DATA MASUKAN
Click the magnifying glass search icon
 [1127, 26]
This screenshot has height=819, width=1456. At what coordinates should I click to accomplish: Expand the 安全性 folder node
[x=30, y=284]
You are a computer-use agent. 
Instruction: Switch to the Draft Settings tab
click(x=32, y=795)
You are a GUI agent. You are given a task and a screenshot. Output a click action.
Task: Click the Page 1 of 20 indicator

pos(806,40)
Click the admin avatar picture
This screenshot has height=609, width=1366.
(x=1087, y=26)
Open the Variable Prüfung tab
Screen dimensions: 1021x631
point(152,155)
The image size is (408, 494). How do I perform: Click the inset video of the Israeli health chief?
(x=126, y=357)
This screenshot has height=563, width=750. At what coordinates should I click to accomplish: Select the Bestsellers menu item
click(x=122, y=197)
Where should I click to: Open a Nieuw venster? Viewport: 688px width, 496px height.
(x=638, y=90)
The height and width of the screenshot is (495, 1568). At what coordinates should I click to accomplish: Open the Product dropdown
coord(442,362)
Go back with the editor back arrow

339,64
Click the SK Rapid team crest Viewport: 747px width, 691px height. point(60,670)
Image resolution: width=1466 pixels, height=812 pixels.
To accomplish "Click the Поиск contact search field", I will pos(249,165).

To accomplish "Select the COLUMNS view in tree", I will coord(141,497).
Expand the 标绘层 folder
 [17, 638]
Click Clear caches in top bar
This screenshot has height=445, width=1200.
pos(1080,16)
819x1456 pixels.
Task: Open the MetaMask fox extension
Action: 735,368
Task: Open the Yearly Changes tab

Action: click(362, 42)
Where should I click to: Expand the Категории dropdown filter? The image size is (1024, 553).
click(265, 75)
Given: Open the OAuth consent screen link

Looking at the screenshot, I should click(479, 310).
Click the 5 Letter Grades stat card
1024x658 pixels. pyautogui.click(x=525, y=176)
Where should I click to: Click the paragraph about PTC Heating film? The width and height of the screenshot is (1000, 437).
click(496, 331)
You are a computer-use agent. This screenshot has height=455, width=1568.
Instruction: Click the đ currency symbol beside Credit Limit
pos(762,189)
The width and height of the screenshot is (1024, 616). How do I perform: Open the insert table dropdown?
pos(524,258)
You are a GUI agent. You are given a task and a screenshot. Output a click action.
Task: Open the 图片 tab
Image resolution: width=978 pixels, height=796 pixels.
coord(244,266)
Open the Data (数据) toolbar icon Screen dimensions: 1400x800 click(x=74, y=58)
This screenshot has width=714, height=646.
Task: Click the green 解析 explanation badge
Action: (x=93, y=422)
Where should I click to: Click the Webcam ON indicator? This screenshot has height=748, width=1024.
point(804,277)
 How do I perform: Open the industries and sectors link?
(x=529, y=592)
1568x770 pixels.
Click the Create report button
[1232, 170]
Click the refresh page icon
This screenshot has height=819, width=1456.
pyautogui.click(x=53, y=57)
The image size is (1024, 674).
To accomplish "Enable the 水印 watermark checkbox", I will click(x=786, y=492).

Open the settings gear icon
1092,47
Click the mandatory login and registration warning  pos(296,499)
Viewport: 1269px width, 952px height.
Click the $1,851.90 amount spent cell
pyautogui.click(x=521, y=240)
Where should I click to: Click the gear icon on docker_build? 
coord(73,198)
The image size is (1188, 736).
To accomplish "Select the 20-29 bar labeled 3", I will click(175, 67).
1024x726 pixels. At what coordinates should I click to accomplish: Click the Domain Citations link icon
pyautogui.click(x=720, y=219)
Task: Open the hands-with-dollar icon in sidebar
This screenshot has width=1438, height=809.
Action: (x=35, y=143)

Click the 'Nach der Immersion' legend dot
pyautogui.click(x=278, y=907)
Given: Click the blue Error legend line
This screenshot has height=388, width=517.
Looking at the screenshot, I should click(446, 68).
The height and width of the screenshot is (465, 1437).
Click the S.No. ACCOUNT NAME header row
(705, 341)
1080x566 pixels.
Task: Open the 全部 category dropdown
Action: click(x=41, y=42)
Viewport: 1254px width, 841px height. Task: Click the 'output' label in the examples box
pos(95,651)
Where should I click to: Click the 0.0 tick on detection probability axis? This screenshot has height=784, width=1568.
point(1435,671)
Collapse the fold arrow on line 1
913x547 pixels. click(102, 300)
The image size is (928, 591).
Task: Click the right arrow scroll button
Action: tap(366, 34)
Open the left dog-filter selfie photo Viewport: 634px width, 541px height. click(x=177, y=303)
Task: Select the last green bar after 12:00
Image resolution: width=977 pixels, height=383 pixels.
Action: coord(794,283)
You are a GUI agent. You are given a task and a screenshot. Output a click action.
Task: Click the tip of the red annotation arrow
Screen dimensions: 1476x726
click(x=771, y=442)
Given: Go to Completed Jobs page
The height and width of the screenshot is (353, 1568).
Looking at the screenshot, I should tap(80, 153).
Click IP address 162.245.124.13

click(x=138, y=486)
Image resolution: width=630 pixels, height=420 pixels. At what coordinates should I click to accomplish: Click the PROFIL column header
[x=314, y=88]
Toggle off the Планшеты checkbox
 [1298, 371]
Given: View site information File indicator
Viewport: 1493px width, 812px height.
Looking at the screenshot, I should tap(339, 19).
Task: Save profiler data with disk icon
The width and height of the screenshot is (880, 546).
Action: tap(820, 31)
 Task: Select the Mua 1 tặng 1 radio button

PERINTAH
Tulis ulang tanpa perubahan baris-baris catatan dari baris paling awal sampai baris yang berisi "coord(442,362)", dengan kedua baris ujung itu ikut ditulis.

HASIL LATIHAN
Click the magnifying glass search icon
 [1127, 26]
This screenshot has height=819, width=1456. At what coordinates should I click to accomplish: Expand the 安全性 folder node
[x=30, y=284]
You are a computer-use agent. 
Instruction: Switch to the Draft Settings tab
click(x=32, y=795)
You are a GUI agent. You are given a task and a screenshot. Output a click action.
Task: Click the Page 1 of 20 indicator

pos(806,40)
Click the admin avatar picture
This screenshot has height=609, width=1366.
(x=1087, y=26)
Open the Variable Prüfung tab
Screen dimensions: 1021x631
point(152,155)
The image size is (408, 494). How do I perform: Click the inset video of the Israeli health chief?
(x=126, y=357)
This screenshot has height=563, width=750. At what coordinates should I click to accomplish: Select the Bestsellers menu item
click(x=122, y=197)
Where should I click to: Open a Nieuw venster? Viewport: 688px width, 496px height.
(x=638, y=90)
The height and width of the screenshot is (495, 1568). At what coordinates should I click to accomplish: Open the Product dropdown
coord(442,362)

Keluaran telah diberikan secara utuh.